К своей первой надгробной речи он готовился, видимо, тщательно. Выдерживал смысловые паузы, поднимал в нужный момент голос и выгибал брови, растягивал отдельные слоги, сбивался порою на шёпот, промокал глаза бумажными салфетками «Клинекс» и, наконец, иллюстрировал мысли плавными жестами: лепил в ладонях из воздуха абстрактные фигурки и отпускал их виснуть или витать в пространстве над изголовьем гроба, к которому его теснила набившаяся во двор толпа.
Кроме петхаинцев, всех до одного, кроме уличных зевак и жителей соседних с синагогой домов, — послушать Залмана или, быть может, проститься с Нателой, или же просто из любопытства пришли с полтора десятка незнакомых мне мужчин. Двоих из них, впрочем, я вскоре узнал: Мистера Пэнна из Торговой Палаты и самого молодого из навещавших меня не-Кливлендов. Про третьего — рядом с не-Кливлендом — сказали, что он и есть сенатор Холперн.
Ради гостей раввин говорил по-английски, и это — вместе с непривычным для него содержанием речи — делало Залмана неузнаваемым. Несмотря на знакомую всем зелёную шляпу, острый нос и каравеллу на горле, было впечатление, что раввина подменили.
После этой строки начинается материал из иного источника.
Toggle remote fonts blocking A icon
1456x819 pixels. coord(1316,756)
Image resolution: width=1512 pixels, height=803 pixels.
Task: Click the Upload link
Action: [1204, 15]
Даже когда с местных, американских, образов он перешёл к петхаинским. Дело заключалось не в стиле — в содержании. Если бы не эта панихида, я бы так и не догадался, что Залман способен быть совершенно иным человеком. Быть может, этого не знал бы и сам он.
Раввин начал с того, что Всевышний вмешивается в человеческую жизнь только дважды: когда порождает её и когда обрывает. Остальное время, то есть промежуток, Он предоставляет самому человеку — для веселья, музыки и танцев. Особенно в этой благословенной стране, в Америке! Время от времени, однако, возникает ложное ощущение, будто Он хитрит, нарушает уговор и встревает в наше каждодневное существование.